-------- RECORD LIST

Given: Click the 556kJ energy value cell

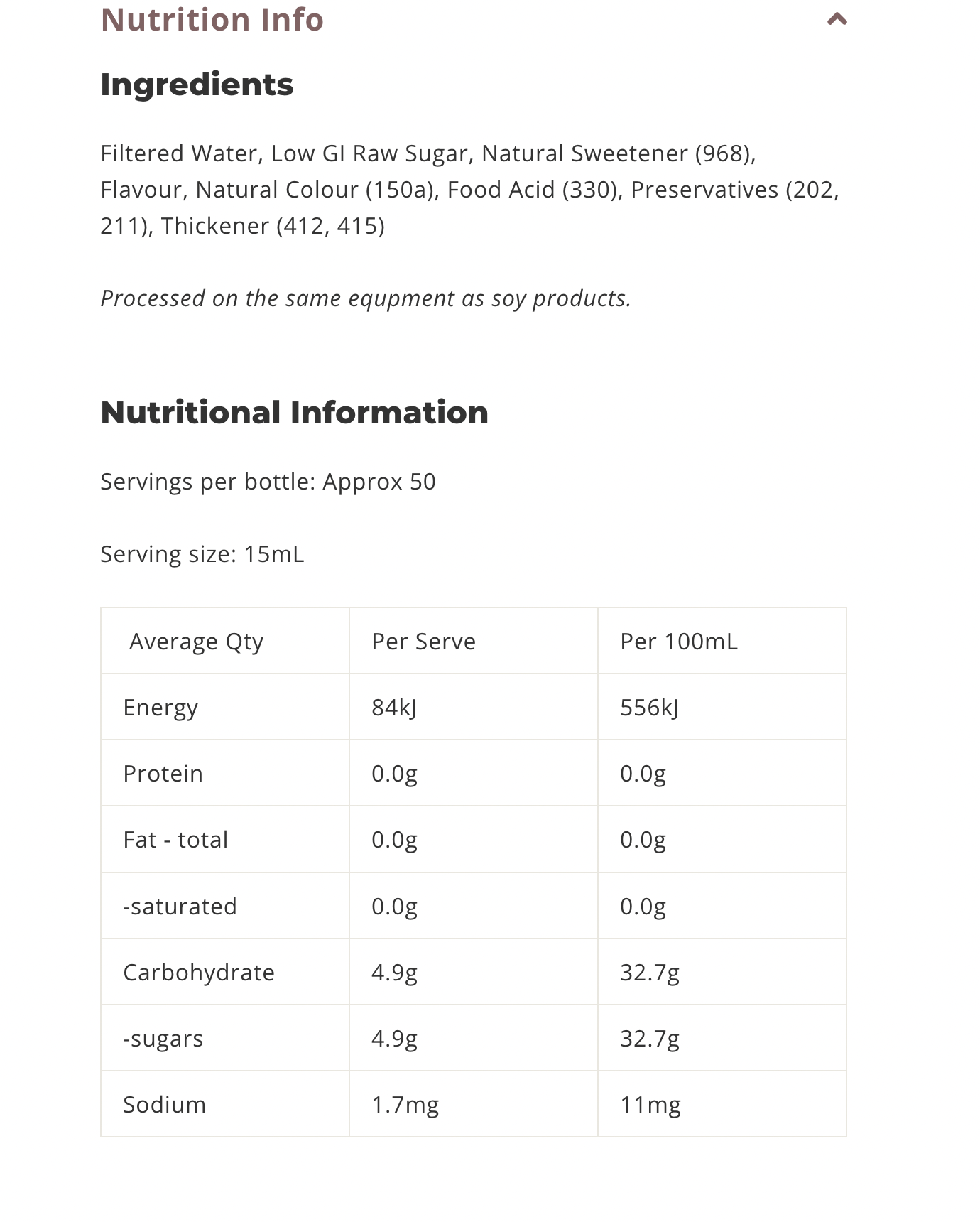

----------------
-------- RECORD LIST

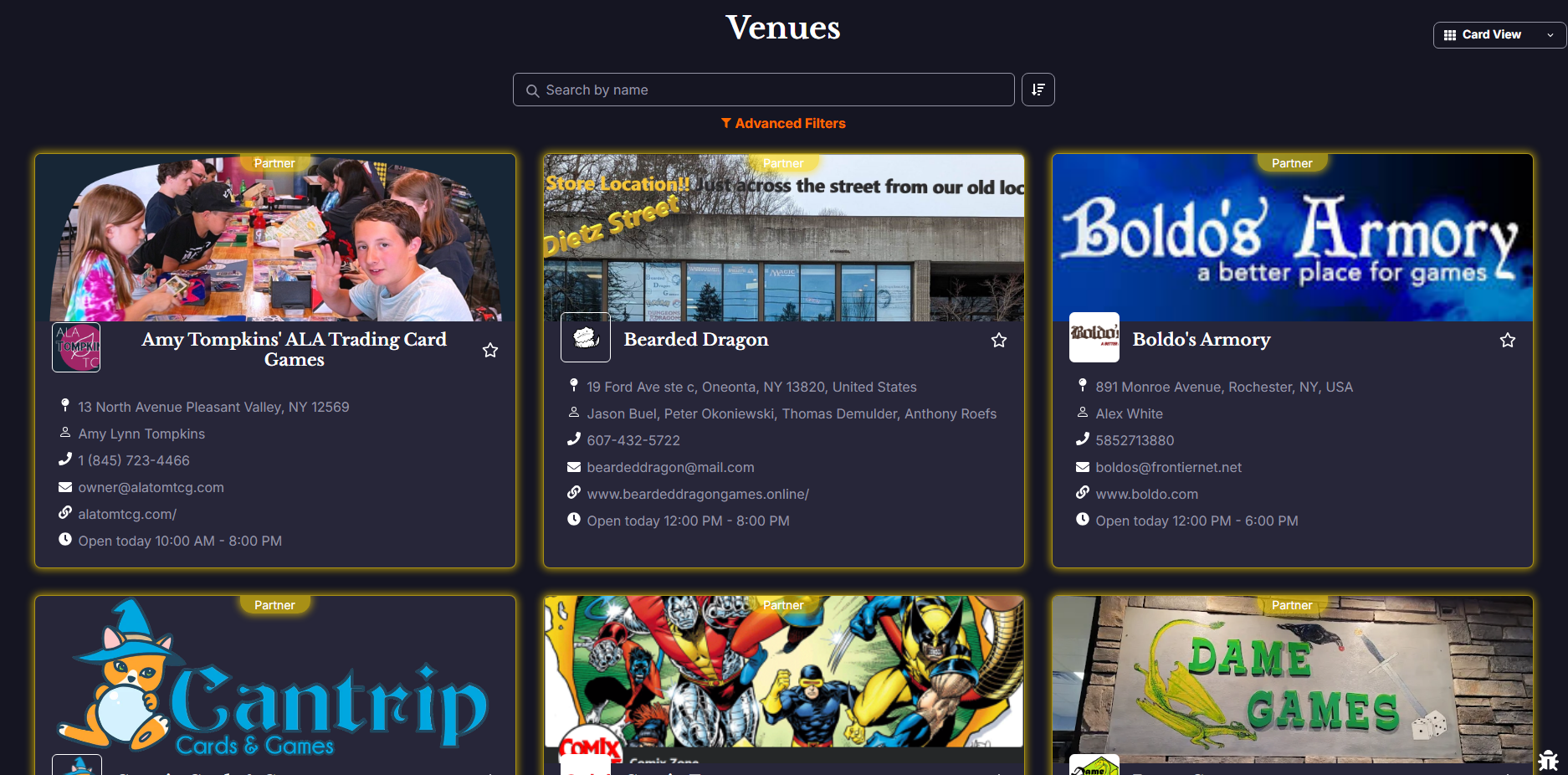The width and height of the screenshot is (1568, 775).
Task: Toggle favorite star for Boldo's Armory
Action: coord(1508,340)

----------------
-------- RECORD LIST

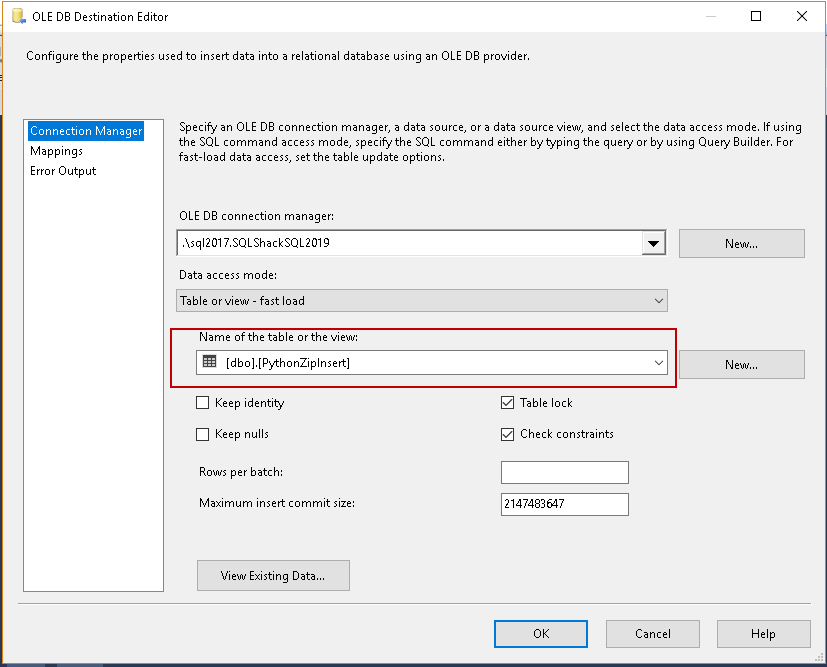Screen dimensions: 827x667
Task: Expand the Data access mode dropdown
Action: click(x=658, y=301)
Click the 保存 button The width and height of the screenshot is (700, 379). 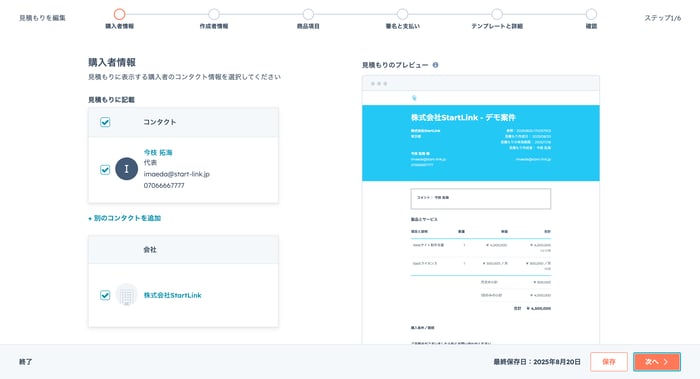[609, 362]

----------------

WHAT THIS TASK INVOLVES:
Print the lines between the one containing "The width and height of the screenshot is (1568, 775)." and the one containing "Action: coord(1508,340)", inclusive, leaving out the pictures.

EXERCISE SOLUTION:
The width and height of the screenshot is (1568, 775).
Task: Toggle favorite star for Boldo's Armory
Action: coord(1508,340)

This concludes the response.